**YOUR INSTRUCTIONS**
Repeat the records exactly, so that each line matches the original.

(Stored dataset items)
—————
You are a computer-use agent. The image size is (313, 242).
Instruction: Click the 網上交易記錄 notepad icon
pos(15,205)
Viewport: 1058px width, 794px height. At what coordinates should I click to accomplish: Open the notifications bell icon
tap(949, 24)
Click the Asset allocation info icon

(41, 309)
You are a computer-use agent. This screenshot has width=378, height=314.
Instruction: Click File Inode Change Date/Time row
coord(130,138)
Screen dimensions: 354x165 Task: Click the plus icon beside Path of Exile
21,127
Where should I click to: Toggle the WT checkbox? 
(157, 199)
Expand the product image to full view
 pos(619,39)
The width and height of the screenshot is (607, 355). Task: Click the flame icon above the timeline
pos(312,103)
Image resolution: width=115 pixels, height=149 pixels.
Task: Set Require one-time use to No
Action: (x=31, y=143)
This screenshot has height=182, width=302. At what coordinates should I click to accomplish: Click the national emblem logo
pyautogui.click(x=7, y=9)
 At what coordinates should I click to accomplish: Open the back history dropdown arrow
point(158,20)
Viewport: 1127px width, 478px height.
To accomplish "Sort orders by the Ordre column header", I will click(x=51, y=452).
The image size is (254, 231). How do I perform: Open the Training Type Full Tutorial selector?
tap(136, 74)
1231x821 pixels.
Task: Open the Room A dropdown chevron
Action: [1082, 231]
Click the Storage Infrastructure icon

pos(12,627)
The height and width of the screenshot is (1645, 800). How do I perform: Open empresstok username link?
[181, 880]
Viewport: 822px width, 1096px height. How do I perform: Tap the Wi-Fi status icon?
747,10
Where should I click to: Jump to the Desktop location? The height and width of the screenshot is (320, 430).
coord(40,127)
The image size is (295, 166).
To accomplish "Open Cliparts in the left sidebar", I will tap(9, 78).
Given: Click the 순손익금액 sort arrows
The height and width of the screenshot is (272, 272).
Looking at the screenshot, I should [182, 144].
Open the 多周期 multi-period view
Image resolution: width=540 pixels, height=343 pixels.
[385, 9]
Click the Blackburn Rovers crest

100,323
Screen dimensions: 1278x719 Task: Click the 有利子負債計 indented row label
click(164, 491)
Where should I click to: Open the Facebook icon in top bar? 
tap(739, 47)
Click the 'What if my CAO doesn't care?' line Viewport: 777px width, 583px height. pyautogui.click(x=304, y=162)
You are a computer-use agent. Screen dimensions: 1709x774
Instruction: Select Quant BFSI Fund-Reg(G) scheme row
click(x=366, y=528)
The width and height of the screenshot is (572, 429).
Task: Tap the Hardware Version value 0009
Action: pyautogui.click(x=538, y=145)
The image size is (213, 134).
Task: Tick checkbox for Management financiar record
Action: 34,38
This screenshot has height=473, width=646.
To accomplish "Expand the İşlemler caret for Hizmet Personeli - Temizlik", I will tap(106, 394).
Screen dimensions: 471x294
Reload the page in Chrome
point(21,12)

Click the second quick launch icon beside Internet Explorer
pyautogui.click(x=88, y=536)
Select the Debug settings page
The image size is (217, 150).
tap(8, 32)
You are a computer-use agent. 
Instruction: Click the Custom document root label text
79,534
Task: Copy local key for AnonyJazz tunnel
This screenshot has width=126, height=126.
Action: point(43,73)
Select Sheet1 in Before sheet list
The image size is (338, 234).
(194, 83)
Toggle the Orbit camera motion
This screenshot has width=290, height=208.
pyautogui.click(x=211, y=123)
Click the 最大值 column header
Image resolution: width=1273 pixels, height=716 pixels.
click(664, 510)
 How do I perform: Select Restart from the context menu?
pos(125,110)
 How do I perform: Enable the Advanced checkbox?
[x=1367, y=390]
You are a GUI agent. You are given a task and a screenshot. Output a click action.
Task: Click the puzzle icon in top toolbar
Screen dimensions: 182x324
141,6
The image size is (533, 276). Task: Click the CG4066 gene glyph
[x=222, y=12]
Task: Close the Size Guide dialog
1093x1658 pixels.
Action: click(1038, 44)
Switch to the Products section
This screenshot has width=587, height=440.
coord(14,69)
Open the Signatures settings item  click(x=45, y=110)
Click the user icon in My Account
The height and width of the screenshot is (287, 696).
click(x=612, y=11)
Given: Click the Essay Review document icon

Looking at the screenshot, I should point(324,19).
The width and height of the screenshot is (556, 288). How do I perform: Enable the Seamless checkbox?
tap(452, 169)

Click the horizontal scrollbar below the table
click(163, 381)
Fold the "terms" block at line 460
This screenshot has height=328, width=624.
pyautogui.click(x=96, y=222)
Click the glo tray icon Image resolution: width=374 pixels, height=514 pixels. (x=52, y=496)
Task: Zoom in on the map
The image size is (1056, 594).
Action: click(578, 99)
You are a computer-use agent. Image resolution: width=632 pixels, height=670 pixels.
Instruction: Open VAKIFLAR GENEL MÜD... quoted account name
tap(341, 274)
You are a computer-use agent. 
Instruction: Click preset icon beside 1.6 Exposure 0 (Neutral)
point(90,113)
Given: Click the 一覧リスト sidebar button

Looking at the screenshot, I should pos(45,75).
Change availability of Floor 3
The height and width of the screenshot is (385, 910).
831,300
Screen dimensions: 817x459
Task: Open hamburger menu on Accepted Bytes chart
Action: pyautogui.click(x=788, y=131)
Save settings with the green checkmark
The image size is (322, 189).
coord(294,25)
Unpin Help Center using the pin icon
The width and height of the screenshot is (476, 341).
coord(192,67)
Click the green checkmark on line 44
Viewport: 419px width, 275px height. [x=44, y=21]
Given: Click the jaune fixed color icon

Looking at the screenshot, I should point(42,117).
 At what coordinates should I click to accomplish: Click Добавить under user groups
—————
**COMPLETED TASK**
You are a computer-use agent. The image size is (313, 242).
Instruction: Click the 網上交易記錄 notepad icon
pos(15,205)
Viewport: 1058px width, 794px height. At what coordinates should I click to accomplish: Open the notifications bell icon
tap(949, 24)
Click the Asset allocation info icon

(41, 309)
You are a computer-use agent. This screenshot has width=378, height=314.
Instruction: Click File Inode Change Date/Time row
coord(130,138)
Screen dimensions: 354x165 Task: Click the plus icon beside Path of Exile
21,127
Where should I click to: Toggle the WT checkbox? 
(157, 199)
Expand the product image to full view
 pos(619,39)
The width and height of the screenshot is (607, 355). Task: Click the flame icon above the timeline
pos(312,103)
Image resolution: width=115 pixels, height=149 pixels.
Task: Set Require one-time use to No
Action: (x=31, y=143)
This screenshot has height=182, width=302. At what coordinates should I click to accomplish: Click the national emblem logo
pyautogui.click(x=7, y=9)
 At what coordinates should I click to accomplish: Open the back history dropdown arrow
point(158,20)
Viewport: 1127px width, 478px height.
To accomplish "Sort orders by the Ordre column header", I will click(x=51, y=452).
The image size is (254, 231). How do I perform: Open the Training Type Full Tutorial selector?
tap(136, 74)
1231x821 pixels.
Task: Open the Room A dropdown chevron
Action: [1082, 231]
Click the Storage Infrastructure icon

pos(12,627)
The height and width of the screenshot is (1645, 800). How do I perform: Open empresstok username link?
[181, 880]
Viewport: 822px width, 1096px height. How do I perform: Tap the Wi-Fi status icon?
747,10
Where should I click to: Jump to the Desktop location? The height and width of the screenshot is (320, 430).
coord(40,127)
The image size is (295, 166).
To accomplish "Open Cliparts in the left sidebar", I will tap(9, 78).
Given: Click the 순손익금액 sort arrows
The height and width of the screenshot is (272, 272).
Looking at the screenshot, I should [182, 144].
Open the 多周期 multi-period view
Image resolution: width=540 pixels, height=343 pixels.
[385, 9]
Click the Blackburn Rovers crest

100,323
Screen dimensions: 1278x719 Task: Click the 有利子負債計 indented row label
click(164, 491)
Where should I click to: Open the Facebook icon in top bar? 
tap(739, 47)
Click the 'What if my CAO doesn't care?' line Viewport: 777px width, 583px height. pyautogui.click(x=304, y=162)
You are a computer-use agent. Screen dimensions: 1709x774
Instruction: Select Quant BFSI Fund-Reg(G) scheme row
click(x=366, y=528)
The width and height of the screenshot is (572, 429).
Task: Tap the Hardware Version value 0009
Action: pyautogui.click(x=538, y=145)
The image size is (213, 134).
Task: Tick checkbox for Management financiar record
Action: 34,38
This screenshot has height=473, width=646.
To accomplish "Expand the İşlemler caret for Hizmet Personeli - Temizlik", I will tap(106, 394).
Screen dimensions: 471x294
Reload the page in Chrome
point(21,12)

Click the second quick launch icon beside Internet Explorer
pyautogui.click(x=88, y=536)
Select the Debug settings page
The image size is (217, 150).
tap(8, 32)
You are a computer-use agent. 
Instruction: Click the Custom document root label text
79,534
Task: Copy local key for AnonyJazz tunnel
This screenshot has width=126, height=126.
Action: point(43,73)
Select Sheet1 in Before sheet list
The image size is (338, 234).
(194, 83)
Toggle the Orbit camera motion
This screenshot has width=290, height=208.
pyautogui.click(x=211, y=123)
Click the 最大值 column header
Image resolution: width=1273 pixels, height=716 pixels.
click(664, 510)
 How do I perform: Select Restart from the context menu?
pos(125,110)
 How do I perform: Enable the Advanced checkbox?
[x=1367, y=390]
You are a GUI agent. You are given a task and a screenshot. Output a click action.
Task: Click the puzzle icon in top toolbar
Screen dimensions: 182x324
141,6
The image size is (533, 276). Task: Click the CG4066 gene glyph
[x=222, y=12]
Task: Close the Size Guide dialog
1093x1658 pixels.
Action: click(1038, 44)
Switch to the Products section
This screenshot has width=587, height=440.
coord(14,69)
Open the Signatures settings item  click(x=45, y=110)
Click the user icon in My Account
The height and width of the screenshot is (287, 696).
click(x=612, y=11)
Given: Click the Essay Review document icon

Looking at the screenshot, I should point(324,19).
The width and height of the screenshot is (556, 288). How do I perform: Enable the Seamless checkbox?
tap(452, 169)

Click the horizontal scrollbar below the table
click(163, 381)
Fold the "terms" block at line 460
This screenshot has height=328, width=624.
pyautogui.click(x=96, y=222)
Click the glo tray icon Image resolution: width=374 pixels, height=514 pixels. (x=52, y=496)
Task: Zoom in on the map
The image size is (1056, 594).
Action: click(578, 99)
You are a computer-use agent. Image resolution: width=632 pixels, height=670 pixels.
Instruction: Open VAKIFLAR GENEL MÜD... quoted account name
tap(341, 274)
You are a computer-use agent. 
Instruction: Click preset icon beside 1.6 Exposure 0 (Neutral)
point(90,113)
Given: Click the 一覧リスト sidebar button

Looking at the screenshot, I should pos(45,75).
Change availability of Floor 3
The height and width of the screenshot is (385, 910).
831,300
Screen dimensions: 817x459
Task: Open hamburger menu on Accepted Bytes chart
Action: pyautogui.click(x=788, y=131)
Save settings with the green checkmark
The image size is (322, 189).
coord(294,25)
Unpin Help Center using the pin icon
The width and height of the screenshot is (476, 341).
coord(192,67)
Click the green checkmark on line 44
Viewport: 419px width, 275px height. [x=44, y=21]
Given: Click the jaune fixed color icon

Looking at the screenshot, I should point(42,117).
 At what coordinates should I click to accomplish: Click Добавить under user groups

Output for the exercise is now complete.